Written tasks:
A - In the forum thread about adding a "help wanted" section, what minimum requirements does Freddie propose before someone can post such an ad?
B - Continue the forum thread about a proposed "help wanted" section from the point where it stops.
** START OF Extracted text **
# Member feedback regarding "help wanted"



## BRADSConst (Oct 2, 2012)

Fellow members, the mods and admins have been discussing a "help wanted" type section. We have all seen a quite a few "drive by posters" throwing out looking for contractor ads. The mods and admins have been discussing rules and ettiquette to allow this, make it valuable while trying to not to ruffle a bunch of feathers.

One of the criteria being considered is requiring a minimum post count before "help wanted" ads would be allowed. This should help weed out the one and done posters.

Lets use this thread as a way for you to provide feedback on how you would like to see this implemented. Keep in mind, it may not be possible to accomodate all the requests, but we do value your feedback.


----------



## Freddie (Jun 13, 2012)

Id say minimum 15 posts and minimum 1 week as member


----------



## david (Apr 11, 2012)

*hi*

:thumbsup: let the company posting know a pricelist must be included or risk removal of their wanted ad.


----------



## BPWY (Apr 12, 2012)

Good points but we'll never see a recruiter post 15 times before posting an ad, and the second one won't fly with them either. 

Keep the ideas coming.


----------



## Valley (Mar 12, 2013)

I think if you want the help wanted that is good. I also say that if they post for help wanted after reading the rules anywhere but there they should post they should be banned. And have their post removed. And put on a list for scumbags. (or something to that affect )


----------



## Ohnojim (Mar 25, 2013)

Make them pay for a background check


----------



## PropPresPro (Apr 12, 2012)

Ohnojim said:


> Make them pay for a background check


A credit rating would be nice too


----------



## P3+ (Aug 16, 2012)

Just create the sub forum, and let em post/recruit away. At the end of the day, you are all business owners and YOU are on the hook for making the proper business decision. Some people can make a $20 GC work, some can't. 

In either case, there are far too many seasoned and educated people among this forum that any sort of "shady" practices will be sniffed out in a flash. 

*Besides...I enjoy watching you all beat the tar out of the One Hit Wonders anyhow.


----------



## dryBgerG (Feb 1, 2013)

Aren't "help wanted" adds for employers looking for employees? Should be called "services needed" or something along those lines. I like the idea of a sub-forum and let it fly!!!


----------



## BPWY (Apr 12, 2012)

P3+ said:


> *Besides...I enjoy watching you all beat the tar out of the One Hit Wonders anyhow.






I knew it wouldn't be long until some one went the spectator sport route. :lol:


----------



## Gypsos (Apr 30, 2012)
** END OF Extracted text **
** START OF Data excerpt **
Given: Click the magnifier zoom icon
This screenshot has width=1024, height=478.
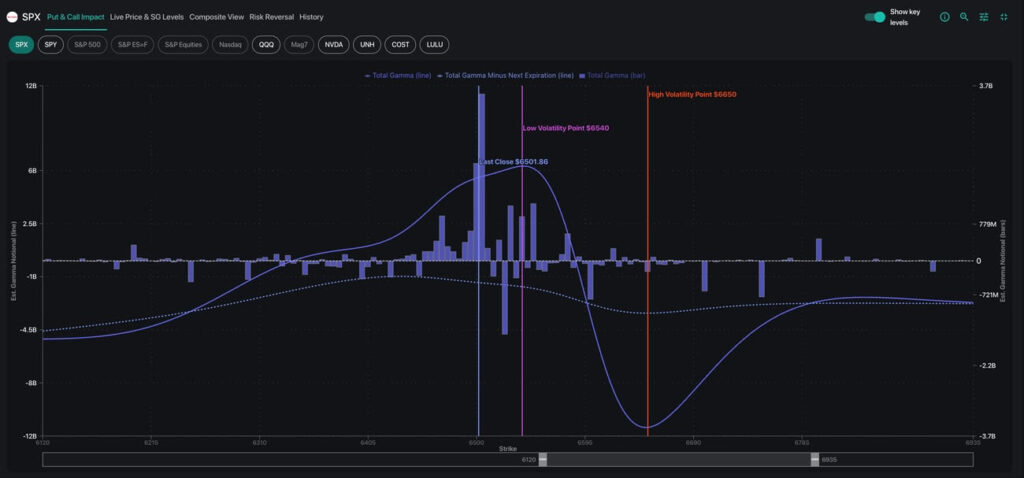Looking at the screenshot, I should [x=964, y=17].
** END OF Data excerpt **
Task-by-task results:
A - At least 15 posts and at least one week as a member.

B -
I think the sub forum is a good idea. That way we keep all such posts on one spot.


----------



## BamaPPC (May 7, 2012)

Defiantly sub-forum format. No restrictions like multiple posts or pricelists. We are all big boys, if we can't sniff out a crack-head, its our own fault. (sniff - crack...hmmm, don't they smoke that stuff?)

But, I would require one thing, contact information. Not just a phone number or email. I'd like to know who they are, where they are located (physical address) and a full name of a contact. Not just - send email to Jim at [email protected]

They can at least be vetted a bit before we get involved with them.


----------



## Cleanupman (Nov 23, 2012)

Hello my name is Aaron with Aladay LLC.
We are located in Silver springs nevada.
Here is our company information....insert website all company Contact information here.....

We are currently looking for the following,,,,

As a company that prides itself in providing the highest quality services possible
we understand the value of well educated and knowledgable Contractors therefore we do give National Property Preservation Guild Members a first look and careful consideration....
While our company does have an extensive coverage area we are not a ROM. This is an employment opportunity.
Our pay days are the 15th and last day of the month.
We offer.....
Please visit our website at...for all information regarding this opportunity and pricing available from our company.

Did you really think I wasn't going to do the shameless self-promotion thing????

But a format along the line of...

#1 Who are you
#2 What do you need
#3 Where do you need
#4 If you do Sub work...where is it coming from...if your company is like our we will not accept work that has been subbed...we only work with lenders and local banks and private accounts....


A format along the lines of providing some information...this way we don't get someone coming back on defending their position while not answering the questions they are apologizing for not answering....

There has to be some format requirements...all this making us jump through hoops only to find out they pay 15 bucks for grass cuts and 40 buck for wints is ...well you insert the adjective....


----------



## 68W30 (Sep 8, 2012)

Valley said:


> I think if you want the help wanted that is good. I also say that if they post for help wanted after reading the rules anywhere but there they should post they should be banned. And have their post removed. And put on a list for scumbags. (or something to that affect )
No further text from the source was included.